## [WORK TO BE COMPLETED]
Pull every line holding the word "computer" out of the data and copy it.
*** Begin section ***
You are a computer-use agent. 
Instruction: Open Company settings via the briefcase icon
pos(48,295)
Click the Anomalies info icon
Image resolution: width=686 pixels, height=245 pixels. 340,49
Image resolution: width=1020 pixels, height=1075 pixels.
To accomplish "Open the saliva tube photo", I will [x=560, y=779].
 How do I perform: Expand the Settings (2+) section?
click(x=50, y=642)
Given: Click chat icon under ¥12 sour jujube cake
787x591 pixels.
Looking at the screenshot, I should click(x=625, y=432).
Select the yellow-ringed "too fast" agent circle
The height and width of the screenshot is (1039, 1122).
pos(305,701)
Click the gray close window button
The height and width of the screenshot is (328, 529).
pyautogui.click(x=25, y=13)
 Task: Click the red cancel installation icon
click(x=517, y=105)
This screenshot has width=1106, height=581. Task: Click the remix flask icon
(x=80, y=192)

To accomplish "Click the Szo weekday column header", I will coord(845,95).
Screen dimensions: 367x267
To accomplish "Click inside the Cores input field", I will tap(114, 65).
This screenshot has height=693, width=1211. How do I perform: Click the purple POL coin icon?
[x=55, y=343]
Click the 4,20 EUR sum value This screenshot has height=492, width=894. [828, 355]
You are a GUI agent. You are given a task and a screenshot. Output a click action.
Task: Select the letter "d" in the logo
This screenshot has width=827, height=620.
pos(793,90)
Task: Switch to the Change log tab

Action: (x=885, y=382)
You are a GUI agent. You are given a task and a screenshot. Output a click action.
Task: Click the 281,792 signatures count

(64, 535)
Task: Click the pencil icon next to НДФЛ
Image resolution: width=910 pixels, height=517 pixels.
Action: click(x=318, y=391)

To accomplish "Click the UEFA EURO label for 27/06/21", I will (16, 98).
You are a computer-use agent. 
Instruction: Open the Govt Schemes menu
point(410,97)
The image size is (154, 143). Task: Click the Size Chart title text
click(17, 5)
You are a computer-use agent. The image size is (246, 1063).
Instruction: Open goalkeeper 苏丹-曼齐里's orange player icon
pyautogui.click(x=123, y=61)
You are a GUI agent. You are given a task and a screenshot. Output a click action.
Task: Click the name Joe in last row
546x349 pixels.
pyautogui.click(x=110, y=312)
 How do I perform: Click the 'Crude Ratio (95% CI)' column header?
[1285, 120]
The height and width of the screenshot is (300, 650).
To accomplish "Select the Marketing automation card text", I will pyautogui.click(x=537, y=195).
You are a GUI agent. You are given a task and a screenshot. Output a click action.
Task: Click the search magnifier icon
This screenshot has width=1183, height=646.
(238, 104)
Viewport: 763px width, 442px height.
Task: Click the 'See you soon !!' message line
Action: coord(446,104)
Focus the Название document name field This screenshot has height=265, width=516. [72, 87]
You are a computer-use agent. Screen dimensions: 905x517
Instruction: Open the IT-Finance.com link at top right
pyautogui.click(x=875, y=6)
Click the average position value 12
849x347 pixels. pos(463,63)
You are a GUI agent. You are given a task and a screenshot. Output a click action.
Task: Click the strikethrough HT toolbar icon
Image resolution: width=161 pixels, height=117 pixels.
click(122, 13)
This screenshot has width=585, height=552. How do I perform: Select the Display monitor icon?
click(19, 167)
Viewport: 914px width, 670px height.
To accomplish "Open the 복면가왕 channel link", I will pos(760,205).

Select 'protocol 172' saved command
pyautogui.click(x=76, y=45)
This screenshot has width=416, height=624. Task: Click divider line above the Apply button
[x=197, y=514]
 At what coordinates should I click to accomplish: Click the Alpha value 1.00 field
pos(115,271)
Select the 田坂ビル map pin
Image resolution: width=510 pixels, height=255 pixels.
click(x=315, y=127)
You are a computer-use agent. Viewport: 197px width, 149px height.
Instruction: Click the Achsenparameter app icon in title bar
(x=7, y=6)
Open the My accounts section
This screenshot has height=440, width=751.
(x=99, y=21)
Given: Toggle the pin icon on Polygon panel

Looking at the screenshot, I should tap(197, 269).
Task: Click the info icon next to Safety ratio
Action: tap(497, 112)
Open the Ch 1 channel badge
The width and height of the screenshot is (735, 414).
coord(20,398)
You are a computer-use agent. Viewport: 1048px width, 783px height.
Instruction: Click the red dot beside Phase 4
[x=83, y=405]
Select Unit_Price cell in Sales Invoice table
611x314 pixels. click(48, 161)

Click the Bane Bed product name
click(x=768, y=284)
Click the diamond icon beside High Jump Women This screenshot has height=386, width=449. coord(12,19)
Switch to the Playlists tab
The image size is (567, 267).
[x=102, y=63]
*** End section ***
## [ANSWER SECTION]
You are a computer-use agent. 
You are a computer-use agent. 
You are a computer-use agent. The image size is (246, 1063).
You are a computer-use agent. Screen dimensions: 905x517
You are a computer-use agent. Viewport: 197px width, 149px height.
You are a computer-use agent. Viewport: 1048px width, 783px height.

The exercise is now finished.